# [EXERCISE AIM]
Exactly as they appear, copy the lines from the start of the entries below to the line containing "Click the crossed-out", both ends included.

# [EXTRACTED RECORDS]
§

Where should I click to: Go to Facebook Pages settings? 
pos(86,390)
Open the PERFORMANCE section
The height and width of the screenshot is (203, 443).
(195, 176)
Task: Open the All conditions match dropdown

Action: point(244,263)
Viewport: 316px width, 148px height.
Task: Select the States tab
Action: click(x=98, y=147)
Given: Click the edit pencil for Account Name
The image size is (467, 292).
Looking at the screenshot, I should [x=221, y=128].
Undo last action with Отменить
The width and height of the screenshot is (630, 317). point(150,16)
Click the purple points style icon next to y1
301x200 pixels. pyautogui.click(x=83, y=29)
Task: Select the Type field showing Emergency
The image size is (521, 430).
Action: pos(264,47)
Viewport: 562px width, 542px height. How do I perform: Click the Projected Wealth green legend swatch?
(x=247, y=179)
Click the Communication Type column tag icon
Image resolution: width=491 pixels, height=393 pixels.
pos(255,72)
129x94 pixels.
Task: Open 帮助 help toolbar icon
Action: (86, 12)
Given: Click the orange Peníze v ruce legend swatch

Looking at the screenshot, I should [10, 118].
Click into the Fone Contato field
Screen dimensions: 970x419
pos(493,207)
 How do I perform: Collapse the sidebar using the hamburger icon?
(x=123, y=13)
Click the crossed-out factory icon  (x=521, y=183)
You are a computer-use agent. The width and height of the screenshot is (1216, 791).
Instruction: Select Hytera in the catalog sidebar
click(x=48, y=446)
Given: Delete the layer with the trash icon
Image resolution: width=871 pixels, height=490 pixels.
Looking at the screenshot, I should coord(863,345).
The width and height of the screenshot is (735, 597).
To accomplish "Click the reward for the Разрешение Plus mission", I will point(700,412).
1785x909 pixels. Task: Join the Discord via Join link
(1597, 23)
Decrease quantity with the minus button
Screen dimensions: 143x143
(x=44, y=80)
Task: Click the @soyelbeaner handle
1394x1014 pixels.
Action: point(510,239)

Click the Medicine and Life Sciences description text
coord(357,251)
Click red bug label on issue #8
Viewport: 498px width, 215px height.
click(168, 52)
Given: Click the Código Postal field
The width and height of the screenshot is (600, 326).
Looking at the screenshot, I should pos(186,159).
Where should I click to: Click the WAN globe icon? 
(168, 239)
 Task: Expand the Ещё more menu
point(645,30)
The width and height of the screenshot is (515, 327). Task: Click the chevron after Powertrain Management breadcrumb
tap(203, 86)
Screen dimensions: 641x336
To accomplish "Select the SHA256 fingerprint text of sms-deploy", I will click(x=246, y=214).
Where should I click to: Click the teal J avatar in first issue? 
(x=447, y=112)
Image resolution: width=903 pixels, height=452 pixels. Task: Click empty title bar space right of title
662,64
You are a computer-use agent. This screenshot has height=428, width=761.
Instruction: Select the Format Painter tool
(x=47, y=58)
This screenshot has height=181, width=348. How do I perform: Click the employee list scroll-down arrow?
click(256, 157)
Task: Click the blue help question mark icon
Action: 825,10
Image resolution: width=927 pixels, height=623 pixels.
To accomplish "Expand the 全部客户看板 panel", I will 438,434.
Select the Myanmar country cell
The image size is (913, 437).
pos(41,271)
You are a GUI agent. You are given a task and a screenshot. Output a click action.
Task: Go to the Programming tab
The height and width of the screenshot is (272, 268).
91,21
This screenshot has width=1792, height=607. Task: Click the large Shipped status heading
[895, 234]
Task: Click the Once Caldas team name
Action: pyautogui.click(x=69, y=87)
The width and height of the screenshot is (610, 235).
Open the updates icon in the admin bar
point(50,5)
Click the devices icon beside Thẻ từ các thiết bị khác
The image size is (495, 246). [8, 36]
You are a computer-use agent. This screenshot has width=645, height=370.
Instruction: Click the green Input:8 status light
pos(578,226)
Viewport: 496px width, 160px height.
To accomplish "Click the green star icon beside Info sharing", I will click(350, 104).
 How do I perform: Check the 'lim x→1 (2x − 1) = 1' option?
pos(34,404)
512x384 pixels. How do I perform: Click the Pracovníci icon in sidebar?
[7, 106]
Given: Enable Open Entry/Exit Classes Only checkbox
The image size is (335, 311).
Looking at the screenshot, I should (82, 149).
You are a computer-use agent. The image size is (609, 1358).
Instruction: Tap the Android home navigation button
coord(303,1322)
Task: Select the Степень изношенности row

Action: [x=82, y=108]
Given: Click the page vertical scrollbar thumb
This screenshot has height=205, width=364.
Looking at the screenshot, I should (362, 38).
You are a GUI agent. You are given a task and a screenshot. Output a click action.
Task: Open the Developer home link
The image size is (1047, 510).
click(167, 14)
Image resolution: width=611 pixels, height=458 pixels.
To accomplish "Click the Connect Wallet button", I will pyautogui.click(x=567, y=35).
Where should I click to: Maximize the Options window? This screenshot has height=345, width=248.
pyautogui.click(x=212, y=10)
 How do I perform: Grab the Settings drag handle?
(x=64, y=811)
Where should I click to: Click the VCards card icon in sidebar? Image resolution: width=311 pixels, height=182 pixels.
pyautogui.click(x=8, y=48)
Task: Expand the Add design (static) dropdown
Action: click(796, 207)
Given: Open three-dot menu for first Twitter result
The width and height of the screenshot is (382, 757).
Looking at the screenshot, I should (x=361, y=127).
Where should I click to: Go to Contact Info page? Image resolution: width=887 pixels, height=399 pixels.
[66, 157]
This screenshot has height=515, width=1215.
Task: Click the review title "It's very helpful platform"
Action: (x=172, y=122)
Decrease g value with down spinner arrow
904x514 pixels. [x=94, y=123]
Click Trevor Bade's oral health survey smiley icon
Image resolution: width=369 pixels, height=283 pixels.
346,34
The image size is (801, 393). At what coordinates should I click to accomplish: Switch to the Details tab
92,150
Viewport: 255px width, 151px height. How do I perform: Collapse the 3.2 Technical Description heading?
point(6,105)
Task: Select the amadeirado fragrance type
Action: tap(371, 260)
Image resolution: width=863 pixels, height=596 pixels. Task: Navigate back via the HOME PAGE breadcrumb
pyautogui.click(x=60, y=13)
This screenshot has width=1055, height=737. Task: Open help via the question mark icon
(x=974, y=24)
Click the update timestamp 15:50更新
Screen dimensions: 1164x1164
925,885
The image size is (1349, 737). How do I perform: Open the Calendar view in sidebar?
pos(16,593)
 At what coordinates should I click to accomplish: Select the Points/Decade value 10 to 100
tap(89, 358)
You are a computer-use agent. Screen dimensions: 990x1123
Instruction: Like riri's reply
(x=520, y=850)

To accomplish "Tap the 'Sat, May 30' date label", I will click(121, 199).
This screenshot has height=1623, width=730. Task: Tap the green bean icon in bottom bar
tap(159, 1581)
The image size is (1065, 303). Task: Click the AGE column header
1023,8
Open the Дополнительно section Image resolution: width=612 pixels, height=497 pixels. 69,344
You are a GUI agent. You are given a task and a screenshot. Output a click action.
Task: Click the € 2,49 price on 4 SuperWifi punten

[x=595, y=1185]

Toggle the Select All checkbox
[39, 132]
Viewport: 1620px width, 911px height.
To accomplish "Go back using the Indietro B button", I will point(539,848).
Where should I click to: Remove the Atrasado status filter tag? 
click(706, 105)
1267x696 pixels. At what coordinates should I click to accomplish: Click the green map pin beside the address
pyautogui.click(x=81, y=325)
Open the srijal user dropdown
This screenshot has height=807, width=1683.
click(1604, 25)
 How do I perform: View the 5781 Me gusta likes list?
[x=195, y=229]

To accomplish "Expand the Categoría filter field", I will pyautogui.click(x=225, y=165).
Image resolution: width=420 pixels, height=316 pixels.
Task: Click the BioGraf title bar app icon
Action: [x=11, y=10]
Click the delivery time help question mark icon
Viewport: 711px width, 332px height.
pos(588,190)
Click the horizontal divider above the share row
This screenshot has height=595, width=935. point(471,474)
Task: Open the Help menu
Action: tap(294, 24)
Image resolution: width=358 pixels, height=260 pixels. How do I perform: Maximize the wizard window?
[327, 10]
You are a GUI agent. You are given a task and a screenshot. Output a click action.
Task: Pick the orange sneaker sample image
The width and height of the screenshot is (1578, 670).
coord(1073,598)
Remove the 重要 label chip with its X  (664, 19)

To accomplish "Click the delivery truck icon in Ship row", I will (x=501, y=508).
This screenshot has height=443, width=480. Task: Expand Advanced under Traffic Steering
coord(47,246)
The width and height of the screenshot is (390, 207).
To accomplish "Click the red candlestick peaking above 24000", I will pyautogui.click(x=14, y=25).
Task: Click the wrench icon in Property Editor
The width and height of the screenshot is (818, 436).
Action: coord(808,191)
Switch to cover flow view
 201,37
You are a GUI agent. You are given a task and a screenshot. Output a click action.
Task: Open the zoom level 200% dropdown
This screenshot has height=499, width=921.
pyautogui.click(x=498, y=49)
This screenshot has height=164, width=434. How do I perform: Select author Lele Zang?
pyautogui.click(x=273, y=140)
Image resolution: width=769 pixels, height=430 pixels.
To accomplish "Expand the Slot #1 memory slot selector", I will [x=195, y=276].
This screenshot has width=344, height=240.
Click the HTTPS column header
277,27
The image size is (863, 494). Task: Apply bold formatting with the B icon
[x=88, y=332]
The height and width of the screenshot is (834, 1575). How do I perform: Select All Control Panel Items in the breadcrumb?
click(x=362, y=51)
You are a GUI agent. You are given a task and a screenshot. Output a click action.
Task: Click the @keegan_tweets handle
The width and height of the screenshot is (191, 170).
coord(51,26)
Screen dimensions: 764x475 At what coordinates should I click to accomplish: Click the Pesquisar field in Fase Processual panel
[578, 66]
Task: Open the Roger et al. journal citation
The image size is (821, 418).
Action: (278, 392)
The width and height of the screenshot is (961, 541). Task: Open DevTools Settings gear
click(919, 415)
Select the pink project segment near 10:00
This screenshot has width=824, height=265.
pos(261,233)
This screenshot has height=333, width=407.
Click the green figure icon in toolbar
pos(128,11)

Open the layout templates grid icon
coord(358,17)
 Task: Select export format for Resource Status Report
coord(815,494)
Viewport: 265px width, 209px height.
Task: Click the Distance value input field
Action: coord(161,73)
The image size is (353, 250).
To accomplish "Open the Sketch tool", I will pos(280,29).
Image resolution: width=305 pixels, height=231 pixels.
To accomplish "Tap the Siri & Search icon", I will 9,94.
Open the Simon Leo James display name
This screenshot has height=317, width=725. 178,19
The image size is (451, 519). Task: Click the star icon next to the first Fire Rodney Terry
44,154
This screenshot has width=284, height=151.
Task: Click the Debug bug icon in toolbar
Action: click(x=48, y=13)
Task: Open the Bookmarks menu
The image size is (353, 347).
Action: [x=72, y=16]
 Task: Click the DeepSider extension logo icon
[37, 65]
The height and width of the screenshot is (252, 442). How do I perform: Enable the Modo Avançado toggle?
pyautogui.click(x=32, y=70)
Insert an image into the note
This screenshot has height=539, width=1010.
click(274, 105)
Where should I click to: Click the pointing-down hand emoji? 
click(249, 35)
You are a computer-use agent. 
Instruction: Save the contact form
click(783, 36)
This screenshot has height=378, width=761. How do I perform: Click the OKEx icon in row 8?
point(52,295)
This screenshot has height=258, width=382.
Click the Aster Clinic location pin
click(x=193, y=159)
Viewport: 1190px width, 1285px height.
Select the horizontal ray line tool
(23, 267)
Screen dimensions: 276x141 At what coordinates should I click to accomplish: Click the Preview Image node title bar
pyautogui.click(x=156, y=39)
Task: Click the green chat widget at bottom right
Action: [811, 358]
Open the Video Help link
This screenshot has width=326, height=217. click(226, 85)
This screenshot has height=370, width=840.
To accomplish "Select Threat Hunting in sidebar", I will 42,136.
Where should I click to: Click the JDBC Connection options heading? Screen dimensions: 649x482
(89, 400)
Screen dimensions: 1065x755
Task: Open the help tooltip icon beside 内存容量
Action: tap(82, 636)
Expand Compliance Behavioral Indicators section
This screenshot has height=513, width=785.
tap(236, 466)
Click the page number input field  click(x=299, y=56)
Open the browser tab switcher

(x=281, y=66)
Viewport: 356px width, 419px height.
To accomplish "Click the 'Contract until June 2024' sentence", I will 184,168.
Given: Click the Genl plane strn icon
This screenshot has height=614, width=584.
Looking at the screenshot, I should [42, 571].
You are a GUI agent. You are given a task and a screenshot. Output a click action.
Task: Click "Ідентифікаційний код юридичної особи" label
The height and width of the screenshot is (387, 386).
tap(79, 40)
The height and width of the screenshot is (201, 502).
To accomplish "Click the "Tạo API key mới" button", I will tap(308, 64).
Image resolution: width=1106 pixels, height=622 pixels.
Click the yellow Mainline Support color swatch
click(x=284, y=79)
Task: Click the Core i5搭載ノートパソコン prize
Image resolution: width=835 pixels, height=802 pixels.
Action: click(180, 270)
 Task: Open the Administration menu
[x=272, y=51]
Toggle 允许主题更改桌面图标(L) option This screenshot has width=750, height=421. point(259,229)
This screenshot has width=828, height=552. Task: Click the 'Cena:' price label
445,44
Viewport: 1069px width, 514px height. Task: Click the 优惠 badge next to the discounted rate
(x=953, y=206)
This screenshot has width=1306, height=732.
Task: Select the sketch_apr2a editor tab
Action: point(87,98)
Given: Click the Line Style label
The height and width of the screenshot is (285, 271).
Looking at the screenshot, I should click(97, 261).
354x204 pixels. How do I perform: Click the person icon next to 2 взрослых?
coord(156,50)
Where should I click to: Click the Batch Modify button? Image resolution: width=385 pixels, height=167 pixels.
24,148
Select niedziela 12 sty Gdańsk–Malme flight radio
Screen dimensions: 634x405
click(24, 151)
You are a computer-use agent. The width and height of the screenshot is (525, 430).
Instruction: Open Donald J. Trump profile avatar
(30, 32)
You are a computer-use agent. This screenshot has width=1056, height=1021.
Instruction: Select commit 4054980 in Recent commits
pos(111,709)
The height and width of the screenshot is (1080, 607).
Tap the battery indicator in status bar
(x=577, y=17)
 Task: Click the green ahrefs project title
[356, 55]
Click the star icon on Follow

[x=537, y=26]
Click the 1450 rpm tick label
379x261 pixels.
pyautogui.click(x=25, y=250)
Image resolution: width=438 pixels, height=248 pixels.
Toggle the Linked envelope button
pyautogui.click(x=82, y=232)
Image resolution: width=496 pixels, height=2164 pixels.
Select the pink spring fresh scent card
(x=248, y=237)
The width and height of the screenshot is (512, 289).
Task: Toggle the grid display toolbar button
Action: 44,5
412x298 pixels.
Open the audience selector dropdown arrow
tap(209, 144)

§

# [RESPONSE FOR THIS EXERCISE]
Where should I click to: Go to Facebook Pages settings? 
pos(86,390)
Open the PERFORMANCE section
The height and width of the screenshot is (203, 443).
(195, 176)
Task: Open the All conditions match dropdown

Action: point(244,263)
Viewport: 316px width, 148px height.
Task: Select the States tab
Action: click(x=98, y=147)
Given: Click the edit pencil for Account Name
The image size is (467, 292).
Looking at the screenshot, I should [x=221, y=128].
Undo last action with Отменить
The width and height of the screenshot is (630, 317). point(150,16)
Click the purple points style icon next to y1
301x200 pixels. pyautogui.click(x=83, y=29)
Task: Select the Type field showing Emergency
The image size is (521, 430).
Action: pos(264,47)
Viewport: 562px width, 542px height. How do I perform: Click the Projected Wealth green legend swatch?
(x=247, y=179)
Click the Communication Type column tag icon
Image resolution: width=491 pixels, height=393 pixels.
pos(255,72)
129x94 pixels.
Task: Open 帮助 help toolbar icon
Action: (86, 12)
Given: Click the orange Peníze v ruce legend swatch

Looking at the screenshot, I should [10, 118].
Click into the Fone Contato field
Screen dimensions: 970x419
pos(493,207)
 How do I perform: Collapse the sidebar using the hamburger icon?
(x=123, y=13)
Click the crossed-out factory icon  (x=521, y=183)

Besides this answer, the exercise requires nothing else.